Prestasi individual pun mengiringi :
Edi Kemput – The Best Guitarist (1985 dan 1987)
Rere – The Best Drummer (beberapa tahun berturut-turut)
Mandau – The Best Keyboardist
Puncaknya, Grass Rock dipercaya menjadi band pembuka tur God Bless di 10 kota Indonesia, sebuah legitimasi tak tertulis bahwa mereka telah masuk jajaran elite rock nasional.
Grass Rock merilis lima album dan dua single. Album debut mereka “Peterson (Anak Rembulan)” diproduksi oleh Ian Antono di bawah label Atlantic Records.
Lagu-lagu ciptaan Edi Kemput seperti “Peterson (Anak Rembulan)”, Prasangka”, dan “Bersamamu” menjadi penanda identitas musikal band : melodis, progresif, dan sarat emosi.
Lagu “Bersamamu” diciptakan bersama almarhum Dayan Zmach, sementara “Peterson” menjelma menjadi lagu lintas generasi yang berkali-kali dire-master.

Pada masanya, Grass Rock berdiri sejajar dengan nama-nama besar seperti God Bless, SAS, Makara, Elpamas, dan AKA.
Ia dikenal sebagai gitaris yang diperhitungkan dan kerap menjadi additional player lintas genre, terlibat dalam berbagai proyek besar bersama: Erwin Gutawa Orchestra, Aminoto Kosim Orchestra, Adi MS – Twilite Orchestra, Andi Rianto – Magenta Orchestra, Chrisye, Krisdayanti, Titik DJ, Ruth Sahanaya, Ari Lasso, hingga Iwan Fals & Iwang Noorsaid Band.
Kolaborasinya bersama Iwan Fals dalam album “Orang Gila” menunjukkan fleksibilitas musikal Edi dari rock keras hingga pop progresif kontemporer.
“Yang paling mempengaruhi saya itu Erwin Gutawa. Dia membuka cara pandang bermusik yang lebih luas,” tuturnya.
Namun hidup Edi Kemput tidak berhenti pada panggung dan tepuk tangan. Di balik citra rocker yang kerap dilekatkan pada alkohol, narkoba, dan gaya hidup hedonis ia mengalami titik jenuh. Tahun 2003 menjadi momentum perubahan.
“Capek.. Jiwa capek,” katanya singkat.
Latar keluarga religious ibunya yang aktif dalam kegiatan Nahdlatul Ulama menjadi jangkar yang menahannya dari kehancuran total.

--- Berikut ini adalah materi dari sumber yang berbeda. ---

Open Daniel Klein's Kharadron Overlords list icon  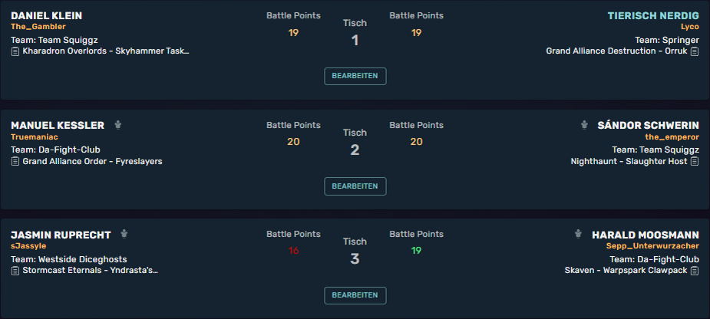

Pernikahan dan kehadiran keluarga menjadi cermin. Perlahan, Edi meninggalkan dunia gelap. Ia berhijrah.
Transformasi itu tidak berhenti pada diri sendiri. Edi kini aktif berbagi ke lapas, komunitas punk, dan kelompok masyarakat yang termarjinalkan. Ia tidak menggurui. Ia berbagi pengalaman hidup.

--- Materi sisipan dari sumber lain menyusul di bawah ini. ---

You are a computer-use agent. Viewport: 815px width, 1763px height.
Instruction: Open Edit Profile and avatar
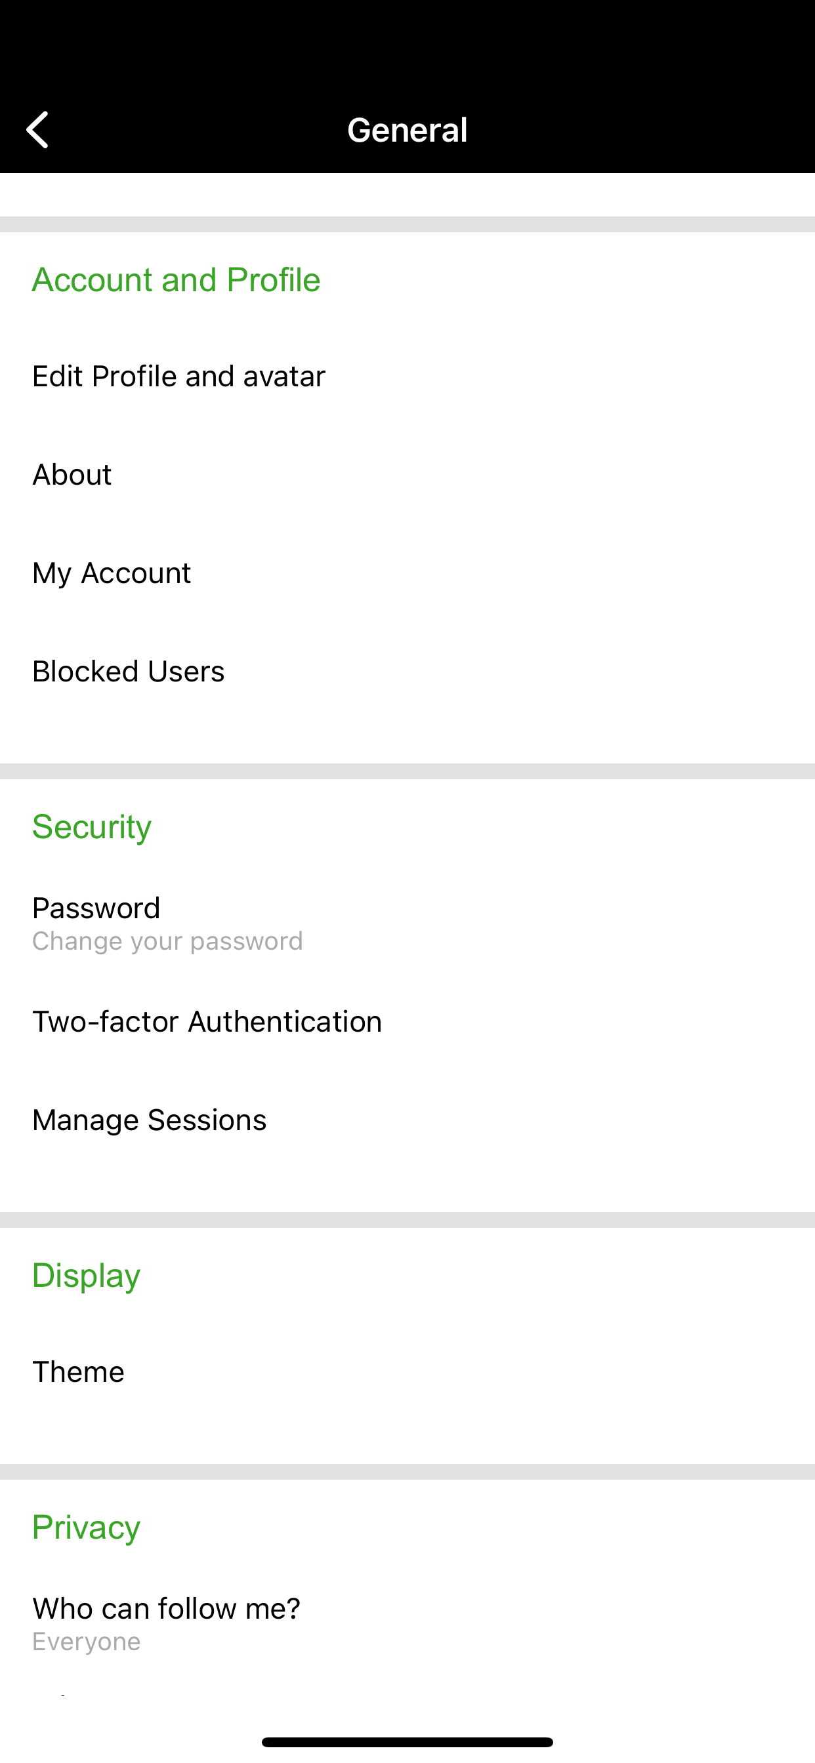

“Bukan tausiah, tapi sharing,” ujarnya merendah.
Ia terlibat dalam berbagai kegiatan sosial-keagamaan, termasuk “Hijrah Fest Palu 2018”, serta kajian musisi hijrah di berbagai masjid.
Baginya, musik dan iman tidak harus saling meniadakan. Musik, Kepedulian, dan Keikhlasan untuk Sesama
Dalam berbagai momentum solidaritas—termasuk kepedulian untuk saudara-saudara di Sumatera yang tertimpa musibah Edi menegaskan bahwa musik seharusnya hadir sebagai jembatan empati, bukan sekadar seremoni.
“Yang paling penting bukan seberapa besar nilainya, tapi seberapa ikhlas kita berbagi. Di mata Allah, keikhlasan jauh lebih berharga daripada angka,” ujarnya.
Baginya, musik yang dipersembahkan dengan niat tulus untuk meringankan beban sesama adalah bentuk ibadah sosial. Ia menolak menjadikan penderitaan orang lain sebagai alat pencitraan atau kepentingan kelompok.
Edi Kemput juga menyampaikan kritik terbuka kepada pemerintah sebagai pengelola negara. Menurutnya, bencana yang berulang tidak selalu murni kehendak alam, tetapi sering kali lahir dari ketidakjujuran, kelalaian, dan pengelolaan yang tidak amanah.
“Pemimpin harus jujur dan amanah. Kalau tidak, yang selalu menjadi korban adalah rakyat,” tegasnya. Jabatan, bagi Edi, adalah titipan yang kelak harus dipertanggungjawabkan, bukan hanya kepada manusia, tetapi juga kepada Tuhan.
Kini, di usia hampir 60 tahun, Edi Kemput masih memainkan gitar. Namun distorsi itu kini berpadu dengan kesadaran, empati, dan tanggung jawab sosial.
Di tengah negeri yang terus diuji oleh bencana dan krisis kepercayaan, suara Edi Kemput menjadi pengingat bahwa musik, iman, dan keberpihakan pada kemanusiaan seharusnya berjalan seir ingbukan sebagai topeng, melainkan sebagai komitmen hidup.
“Sebagai musisi atau seniman sebaiknya kita jangan hanya berteriak pada kepentingan golongan atau komunitas saja. Memiliki empati juga harusnya luas karena kita punya hati nurani sebagai manusia untuk berbagi pada segala hal, ” tutup Edi Kemput.